Your answer consists of the lines in the data that contain "below". Copy each of them.

── GIVEN RECORDS

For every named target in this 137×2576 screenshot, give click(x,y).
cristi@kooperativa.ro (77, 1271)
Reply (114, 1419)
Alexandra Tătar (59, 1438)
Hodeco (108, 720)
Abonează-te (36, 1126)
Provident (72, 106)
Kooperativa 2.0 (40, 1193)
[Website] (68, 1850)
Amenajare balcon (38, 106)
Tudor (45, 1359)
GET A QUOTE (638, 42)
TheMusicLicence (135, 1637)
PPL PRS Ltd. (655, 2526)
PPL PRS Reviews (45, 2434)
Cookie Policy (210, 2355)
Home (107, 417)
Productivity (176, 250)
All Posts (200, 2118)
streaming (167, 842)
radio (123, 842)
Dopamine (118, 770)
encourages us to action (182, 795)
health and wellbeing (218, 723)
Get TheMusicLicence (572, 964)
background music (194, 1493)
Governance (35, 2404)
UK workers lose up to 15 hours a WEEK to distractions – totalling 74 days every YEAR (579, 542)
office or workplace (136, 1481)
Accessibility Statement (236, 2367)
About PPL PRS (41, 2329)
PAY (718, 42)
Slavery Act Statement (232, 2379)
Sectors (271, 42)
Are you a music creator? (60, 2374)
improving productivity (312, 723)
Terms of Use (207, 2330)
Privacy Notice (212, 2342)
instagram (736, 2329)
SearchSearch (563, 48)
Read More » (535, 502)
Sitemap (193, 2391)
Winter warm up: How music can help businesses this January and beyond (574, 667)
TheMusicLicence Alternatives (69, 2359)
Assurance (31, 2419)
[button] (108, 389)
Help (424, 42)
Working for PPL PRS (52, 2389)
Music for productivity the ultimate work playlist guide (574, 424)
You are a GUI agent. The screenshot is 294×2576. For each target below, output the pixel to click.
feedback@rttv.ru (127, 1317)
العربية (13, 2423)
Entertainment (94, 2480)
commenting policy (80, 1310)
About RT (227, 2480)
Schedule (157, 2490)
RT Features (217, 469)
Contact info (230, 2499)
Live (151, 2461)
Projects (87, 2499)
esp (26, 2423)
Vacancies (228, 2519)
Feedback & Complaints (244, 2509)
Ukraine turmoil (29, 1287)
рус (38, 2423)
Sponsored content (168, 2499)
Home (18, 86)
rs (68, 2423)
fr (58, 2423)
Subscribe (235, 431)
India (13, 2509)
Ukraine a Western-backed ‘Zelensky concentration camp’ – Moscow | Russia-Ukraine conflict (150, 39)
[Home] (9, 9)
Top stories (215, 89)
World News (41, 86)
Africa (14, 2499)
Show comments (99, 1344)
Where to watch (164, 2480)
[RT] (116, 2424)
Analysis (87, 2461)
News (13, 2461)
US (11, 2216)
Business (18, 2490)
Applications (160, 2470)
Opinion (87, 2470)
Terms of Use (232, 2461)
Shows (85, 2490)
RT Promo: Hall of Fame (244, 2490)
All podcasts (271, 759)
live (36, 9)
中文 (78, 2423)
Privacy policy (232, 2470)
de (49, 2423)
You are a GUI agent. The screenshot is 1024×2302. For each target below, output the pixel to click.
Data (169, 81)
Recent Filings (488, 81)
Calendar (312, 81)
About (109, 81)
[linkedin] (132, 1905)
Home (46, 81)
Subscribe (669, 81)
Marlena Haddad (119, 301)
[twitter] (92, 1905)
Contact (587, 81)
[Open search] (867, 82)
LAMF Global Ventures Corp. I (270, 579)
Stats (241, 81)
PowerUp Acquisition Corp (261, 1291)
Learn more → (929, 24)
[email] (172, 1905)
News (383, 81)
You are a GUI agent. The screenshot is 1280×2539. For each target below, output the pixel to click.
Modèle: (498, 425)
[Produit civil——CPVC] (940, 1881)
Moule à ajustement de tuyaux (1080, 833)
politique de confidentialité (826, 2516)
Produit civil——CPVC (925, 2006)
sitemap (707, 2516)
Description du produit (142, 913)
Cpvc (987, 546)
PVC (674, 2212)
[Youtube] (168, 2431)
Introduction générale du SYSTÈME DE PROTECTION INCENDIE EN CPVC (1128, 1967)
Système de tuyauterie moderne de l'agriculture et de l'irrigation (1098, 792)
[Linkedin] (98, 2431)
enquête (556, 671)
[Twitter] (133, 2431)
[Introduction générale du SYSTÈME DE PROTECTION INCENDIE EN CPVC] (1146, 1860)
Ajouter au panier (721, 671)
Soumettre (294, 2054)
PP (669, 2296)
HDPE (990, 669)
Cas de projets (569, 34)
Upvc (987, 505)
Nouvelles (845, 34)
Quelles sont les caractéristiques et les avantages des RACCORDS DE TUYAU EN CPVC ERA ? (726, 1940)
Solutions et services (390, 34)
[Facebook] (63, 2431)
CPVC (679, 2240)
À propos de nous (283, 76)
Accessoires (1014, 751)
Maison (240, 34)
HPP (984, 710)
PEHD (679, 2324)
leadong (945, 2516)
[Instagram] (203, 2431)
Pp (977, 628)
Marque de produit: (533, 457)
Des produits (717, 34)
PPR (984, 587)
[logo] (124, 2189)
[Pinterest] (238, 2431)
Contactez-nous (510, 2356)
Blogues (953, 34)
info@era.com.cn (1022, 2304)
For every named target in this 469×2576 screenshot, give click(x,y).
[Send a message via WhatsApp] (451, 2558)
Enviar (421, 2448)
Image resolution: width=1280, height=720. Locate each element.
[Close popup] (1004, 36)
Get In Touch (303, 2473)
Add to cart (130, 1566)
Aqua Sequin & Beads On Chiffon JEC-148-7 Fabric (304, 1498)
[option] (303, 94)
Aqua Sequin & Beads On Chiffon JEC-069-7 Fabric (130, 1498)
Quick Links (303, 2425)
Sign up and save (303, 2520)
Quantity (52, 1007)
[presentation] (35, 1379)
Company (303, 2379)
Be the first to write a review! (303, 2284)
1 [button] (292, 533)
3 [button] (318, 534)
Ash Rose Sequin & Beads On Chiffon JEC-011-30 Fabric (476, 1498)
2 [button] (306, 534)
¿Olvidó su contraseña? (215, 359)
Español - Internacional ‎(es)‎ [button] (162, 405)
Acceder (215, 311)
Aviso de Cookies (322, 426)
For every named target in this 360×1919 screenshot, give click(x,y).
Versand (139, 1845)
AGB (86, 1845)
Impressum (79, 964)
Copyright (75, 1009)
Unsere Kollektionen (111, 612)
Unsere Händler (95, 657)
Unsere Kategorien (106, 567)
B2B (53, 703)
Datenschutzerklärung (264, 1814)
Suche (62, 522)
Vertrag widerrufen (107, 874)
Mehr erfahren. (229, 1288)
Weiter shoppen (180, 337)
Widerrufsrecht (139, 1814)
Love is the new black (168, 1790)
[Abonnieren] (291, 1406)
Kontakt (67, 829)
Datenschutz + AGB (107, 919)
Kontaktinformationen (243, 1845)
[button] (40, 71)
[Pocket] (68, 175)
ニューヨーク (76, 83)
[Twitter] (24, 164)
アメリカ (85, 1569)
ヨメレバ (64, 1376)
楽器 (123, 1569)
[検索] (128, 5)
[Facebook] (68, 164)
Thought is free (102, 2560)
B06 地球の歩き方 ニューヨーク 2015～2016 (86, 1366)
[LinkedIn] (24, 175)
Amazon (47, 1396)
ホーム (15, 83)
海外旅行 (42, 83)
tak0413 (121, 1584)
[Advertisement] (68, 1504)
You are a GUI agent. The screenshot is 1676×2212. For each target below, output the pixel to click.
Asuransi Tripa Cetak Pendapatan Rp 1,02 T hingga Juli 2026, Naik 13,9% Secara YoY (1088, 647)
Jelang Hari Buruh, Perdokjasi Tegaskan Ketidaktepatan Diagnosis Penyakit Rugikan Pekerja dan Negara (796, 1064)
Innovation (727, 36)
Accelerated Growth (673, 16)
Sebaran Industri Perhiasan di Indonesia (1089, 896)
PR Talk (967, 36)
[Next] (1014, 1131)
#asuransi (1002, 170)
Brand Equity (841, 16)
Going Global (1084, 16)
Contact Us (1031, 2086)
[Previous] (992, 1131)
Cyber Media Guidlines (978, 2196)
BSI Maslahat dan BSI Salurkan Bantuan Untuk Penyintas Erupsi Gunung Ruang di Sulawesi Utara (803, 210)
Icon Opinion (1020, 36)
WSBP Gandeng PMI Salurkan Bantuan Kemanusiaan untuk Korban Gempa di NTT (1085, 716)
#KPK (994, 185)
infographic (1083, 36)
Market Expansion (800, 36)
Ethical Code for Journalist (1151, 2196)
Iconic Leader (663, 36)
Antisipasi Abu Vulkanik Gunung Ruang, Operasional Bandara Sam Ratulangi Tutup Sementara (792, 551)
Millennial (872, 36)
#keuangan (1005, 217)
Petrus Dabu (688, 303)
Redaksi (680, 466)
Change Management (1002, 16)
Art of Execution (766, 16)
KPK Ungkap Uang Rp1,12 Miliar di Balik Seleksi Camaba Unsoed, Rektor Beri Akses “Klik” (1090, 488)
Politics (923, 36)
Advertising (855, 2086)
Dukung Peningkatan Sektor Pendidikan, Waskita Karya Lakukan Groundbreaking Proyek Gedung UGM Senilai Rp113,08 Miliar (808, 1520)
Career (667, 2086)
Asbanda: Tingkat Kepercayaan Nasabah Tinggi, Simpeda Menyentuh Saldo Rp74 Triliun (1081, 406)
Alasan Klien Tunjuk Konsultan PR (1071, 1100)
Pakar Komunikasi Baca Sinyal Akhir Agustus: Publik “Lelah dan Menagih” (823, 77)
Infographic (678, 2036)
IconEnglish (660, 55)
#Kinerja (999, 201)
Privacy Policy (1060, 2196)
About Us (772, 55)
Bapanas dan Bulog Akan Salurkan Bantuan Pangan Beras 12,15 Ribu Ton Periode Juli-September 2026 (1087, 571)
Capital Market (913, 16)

────

• RESPONSE TO THE EXERCISE:
You are a GUI agent. The screenshot is 294×2576. For each target below, output the pixel to click.
You are a GUI agent. The screenshot is 1024×2302. For each target below, output the pixel to click.
You are a GUI agent. The screenshot is 1280×2539. For each target below, output the pixel to click.
You are a GUI agent. The screenshot is 1676×2212. For each target below, output the pixel to click.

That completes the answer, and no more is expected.